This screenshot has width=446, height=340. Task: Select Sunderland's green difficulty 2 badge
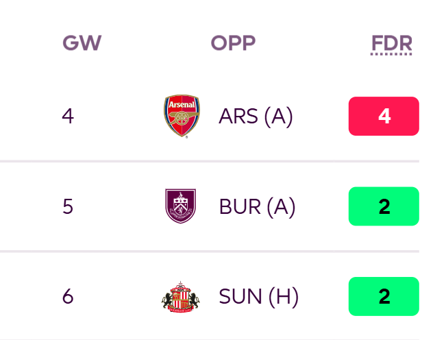click(384, 296)
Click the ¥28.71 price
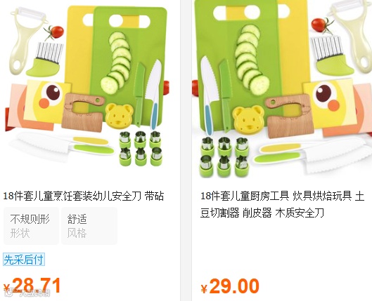The width and height of the screenshot is (372, 301). (32, 286)
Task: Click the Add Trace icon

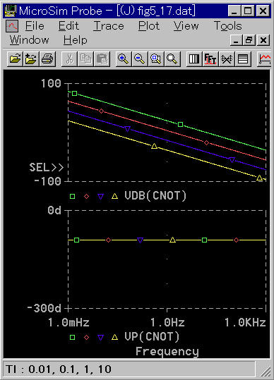Action: [264, 59]
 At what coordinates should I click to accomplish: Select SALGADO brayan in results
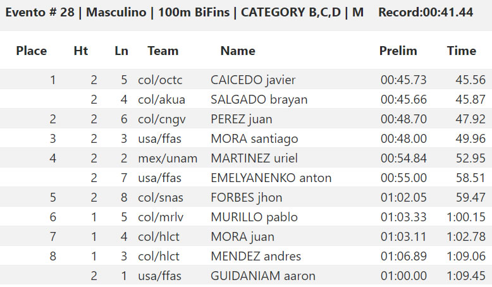(x=259, y=99)
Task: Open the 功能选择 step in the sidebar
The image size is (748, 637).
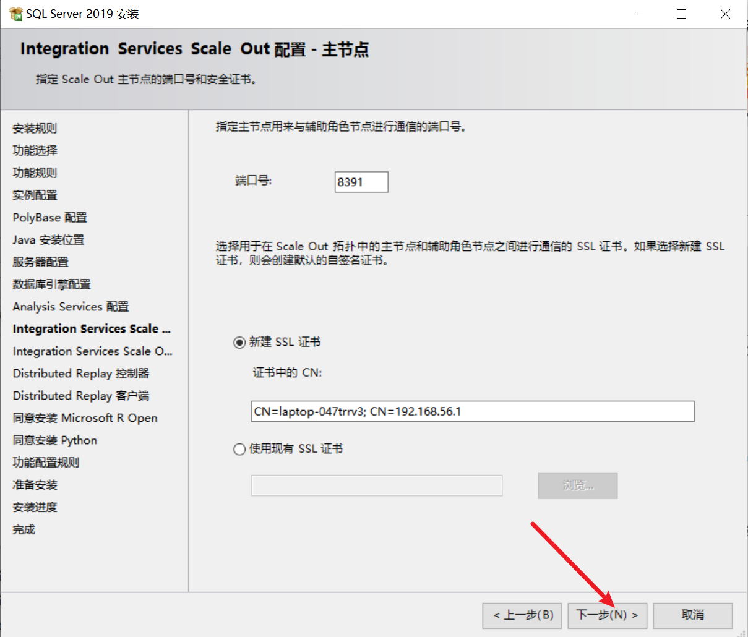Action: pyautogui.click(x=35, y=151)
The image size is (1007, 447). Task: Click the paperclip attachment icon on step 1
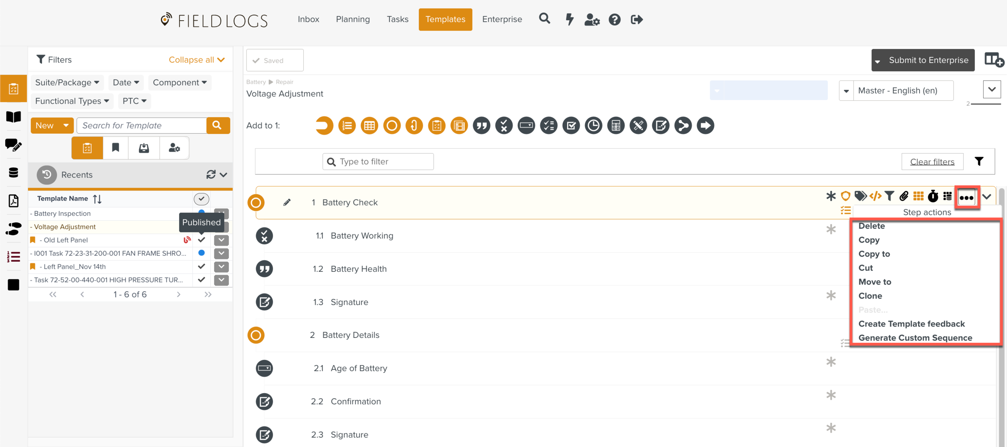point(903,196)
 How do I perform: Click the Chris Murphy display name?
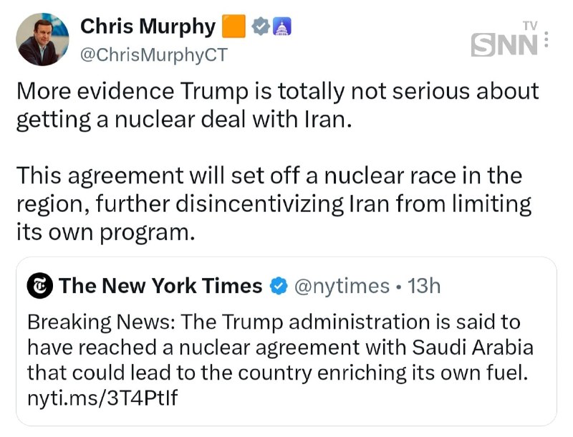pyautogui.click(x=148, y=27)
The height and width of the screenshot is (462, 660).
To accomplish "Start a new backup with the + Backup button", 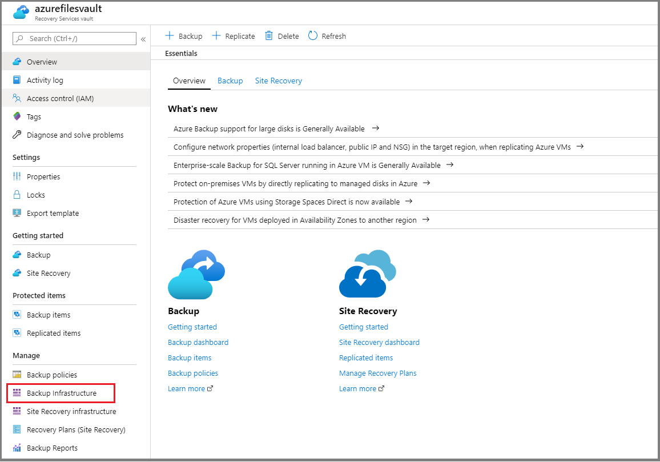I will (183, 35).
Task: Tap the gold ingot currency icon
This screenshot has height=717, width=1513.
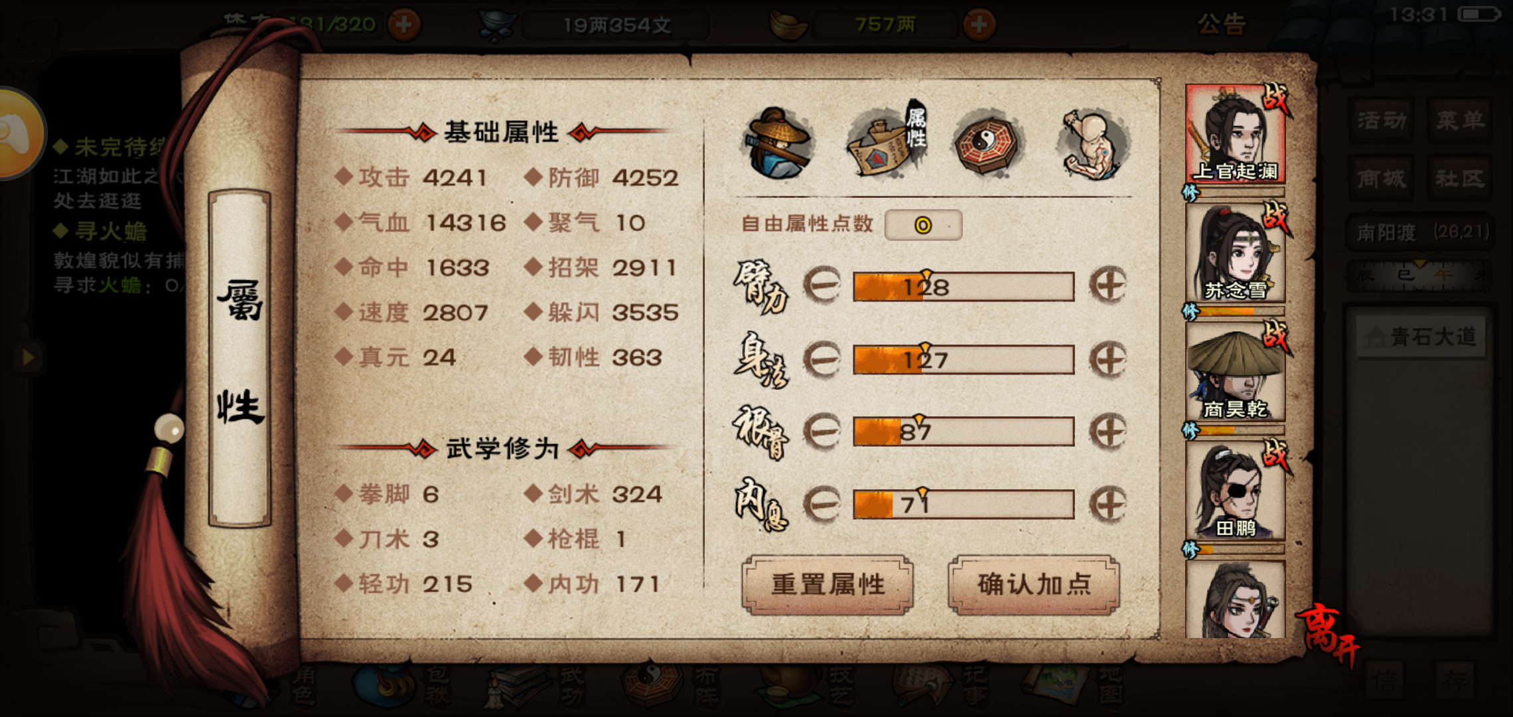Action: [x=788, y=25]
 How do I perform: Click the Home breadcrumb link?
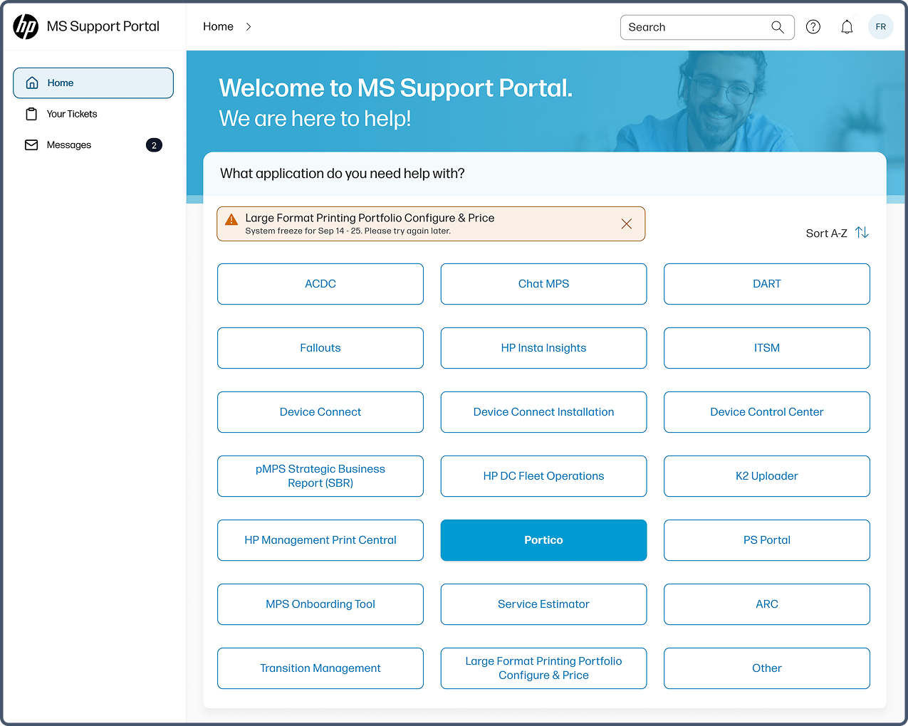(218, 27)
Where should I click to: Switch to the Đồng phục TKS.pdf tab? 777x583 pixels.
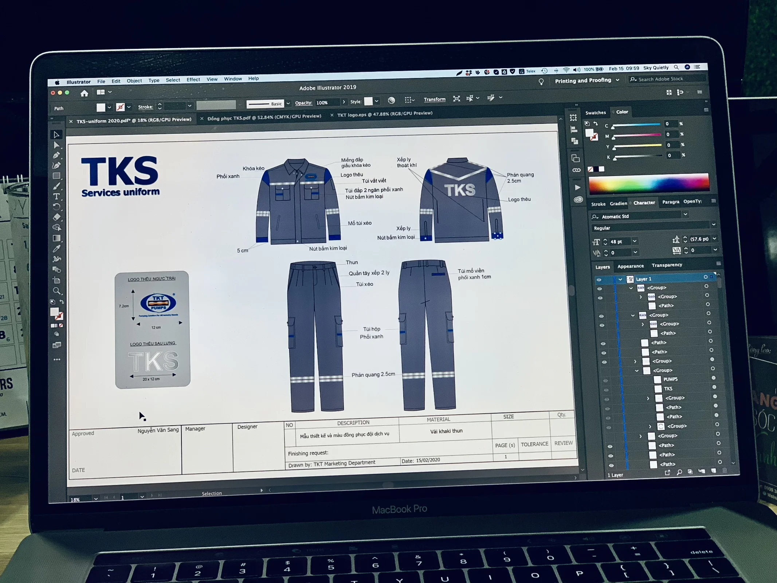(x=264, y=118)
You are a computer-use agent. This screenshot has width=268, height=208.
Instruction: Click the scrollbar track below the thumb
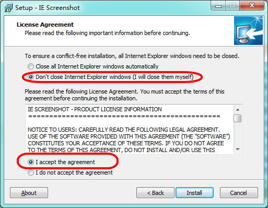238,134
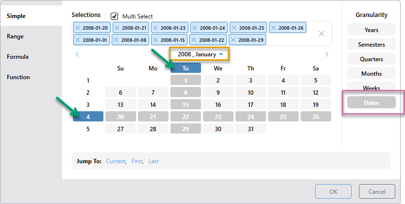Click the OK button
Image resolution: width=405 pixels, height=204 pixels.
(x=333, y=192)
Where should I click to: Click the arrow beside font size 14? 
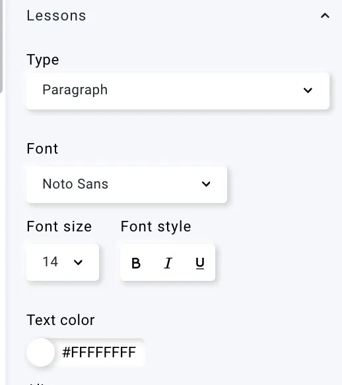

*任务提示*. 请从上述数据中选出所有含有字符串“size”的行，并将这些行逐一完整抄录。

*参考答案*.
The image size is (748, 637).
The image size is (1007, 447). Task: Click the paperclip attachment icon on step 1
Where should I click to: Click the arrow beside font size 14? 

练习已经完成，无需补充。